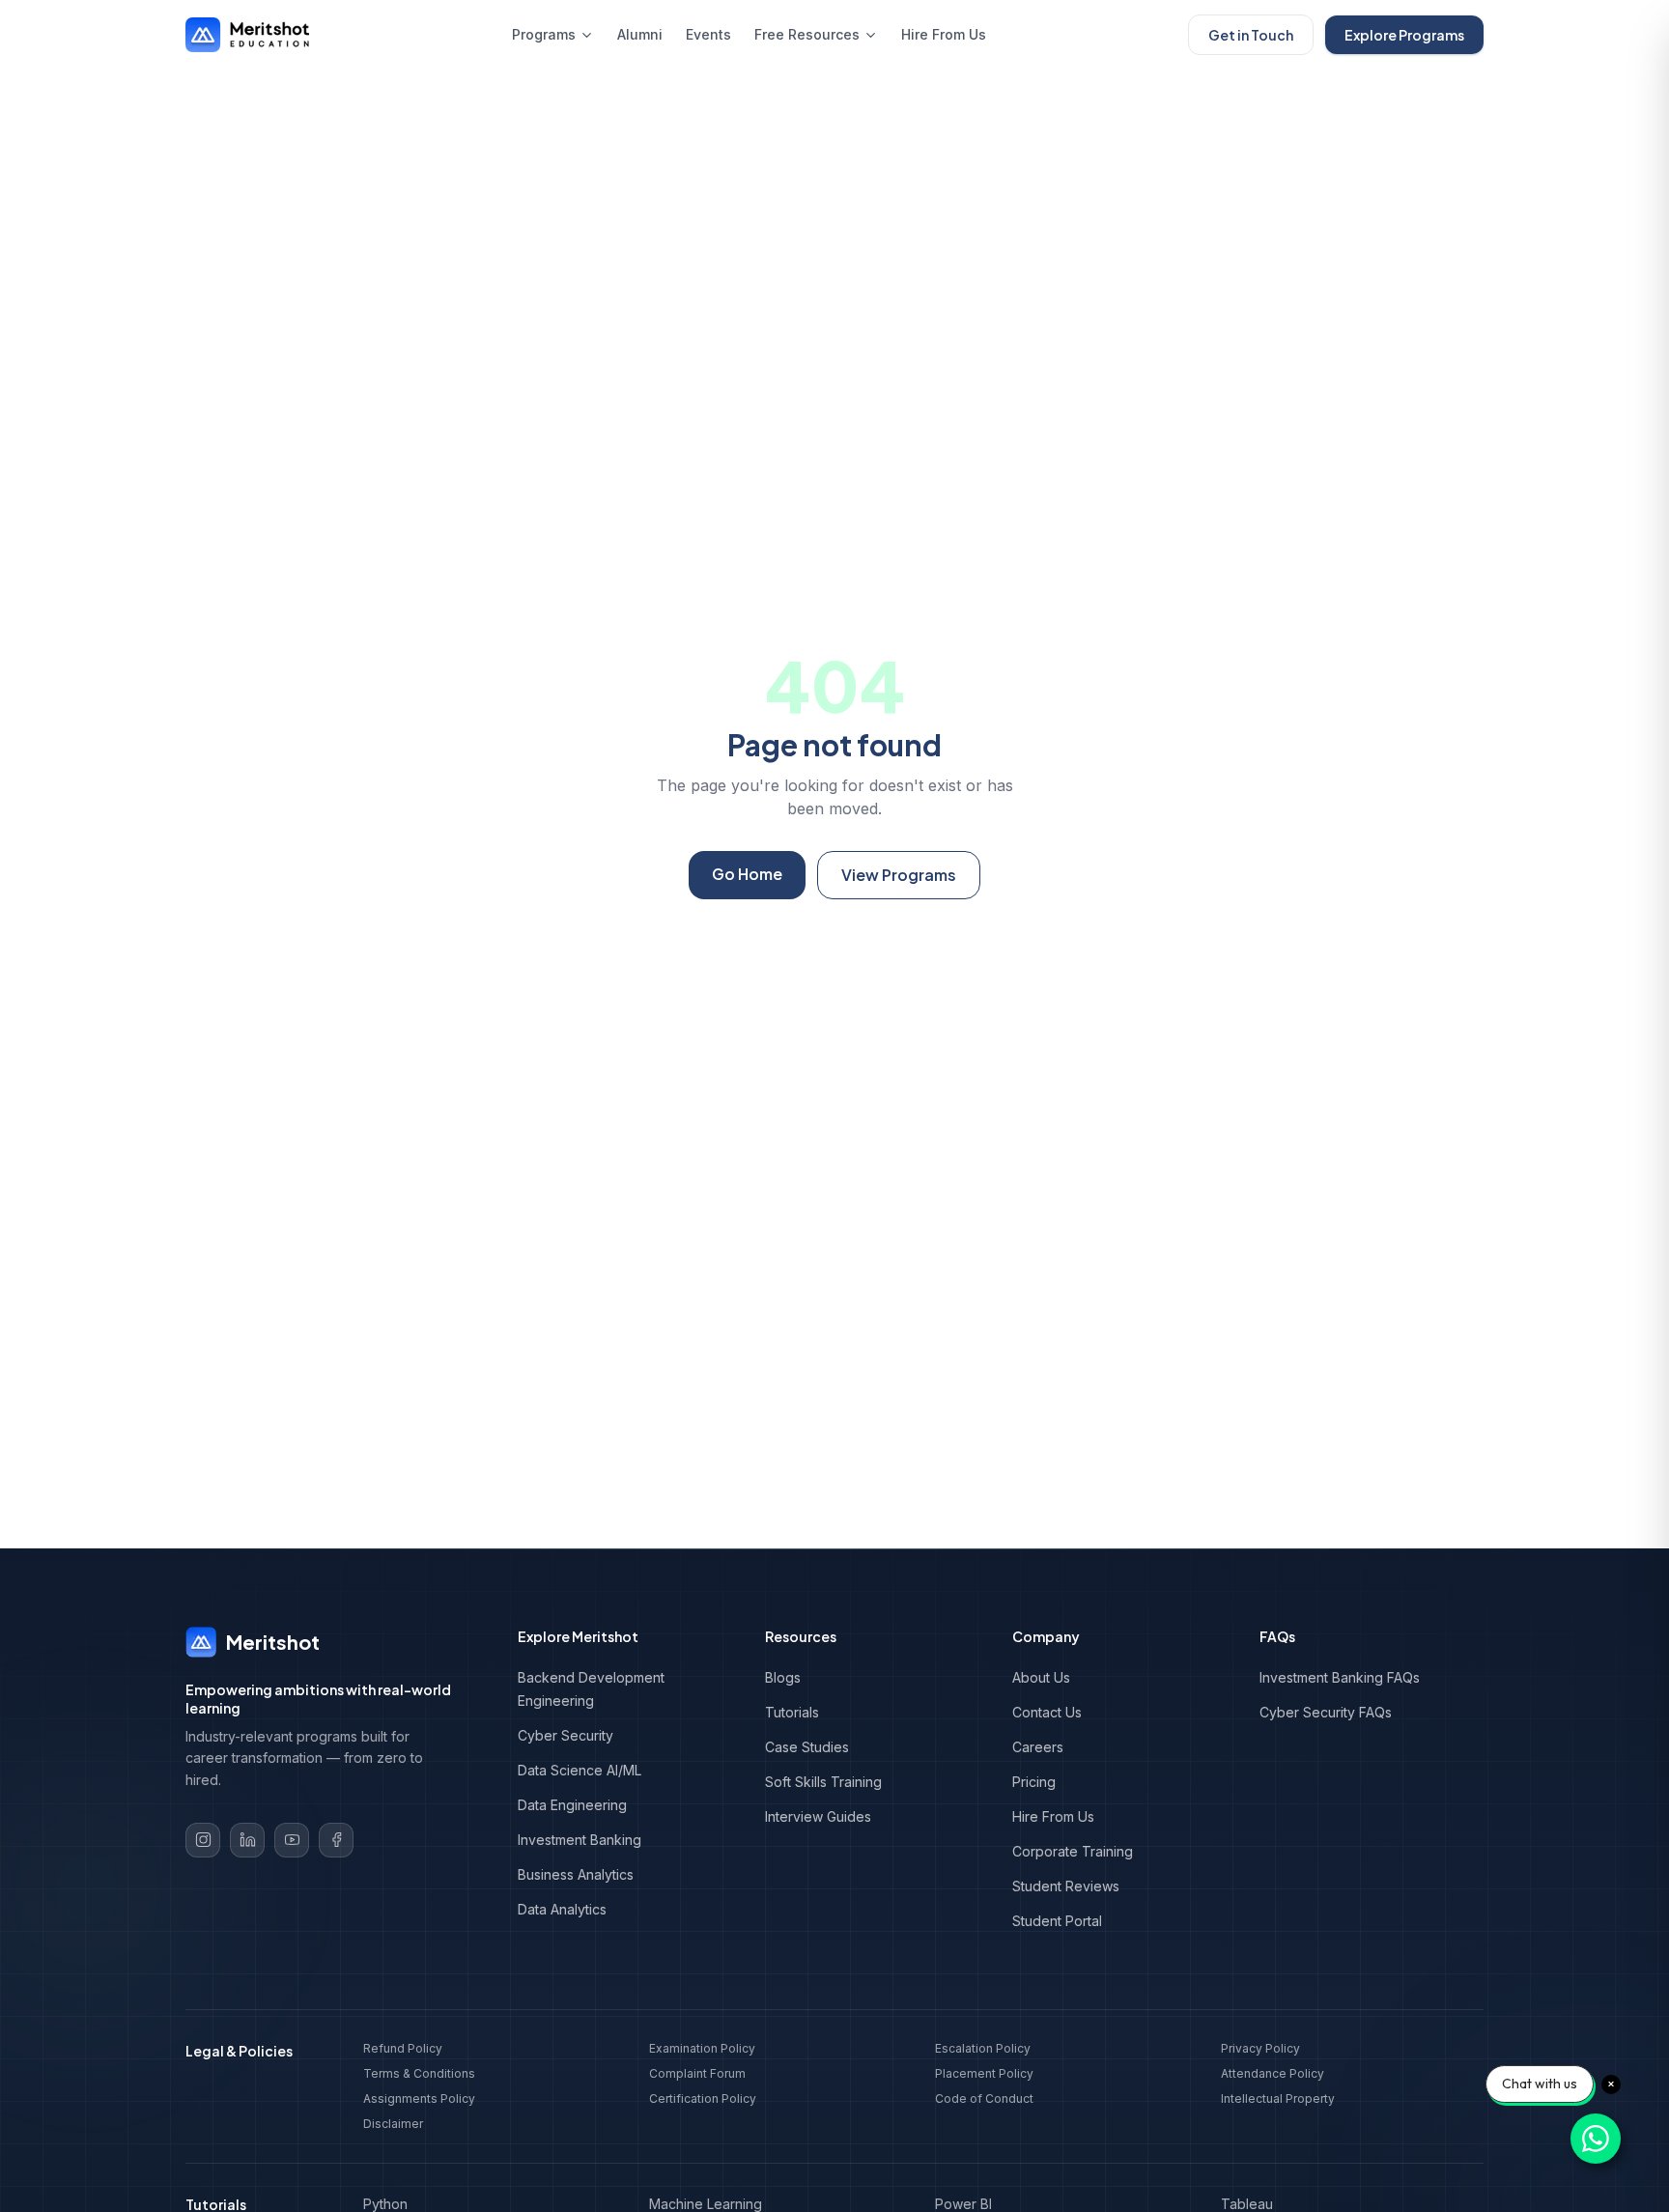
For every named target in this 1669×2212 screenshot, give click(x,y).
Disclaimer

...

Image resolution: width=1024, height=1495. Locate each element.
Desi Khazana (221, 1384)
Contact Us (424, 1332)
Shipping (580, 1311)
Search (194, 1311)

▸ **Task brief**: Here the job is to set down exactly the lines of the material above that fall between the one with "Image resolution: width=1024, height=1495." and the one with "Search (194, 1311)", inclusive, and nothing beyond them.

▸ **Answer space**:
Image resolution: width=1024, height=1495. Locate each element.
Desi Khazana (221, 1384)
Contact Us (424, 1332)
Shipping (580, 1311)
Search (194, 1311)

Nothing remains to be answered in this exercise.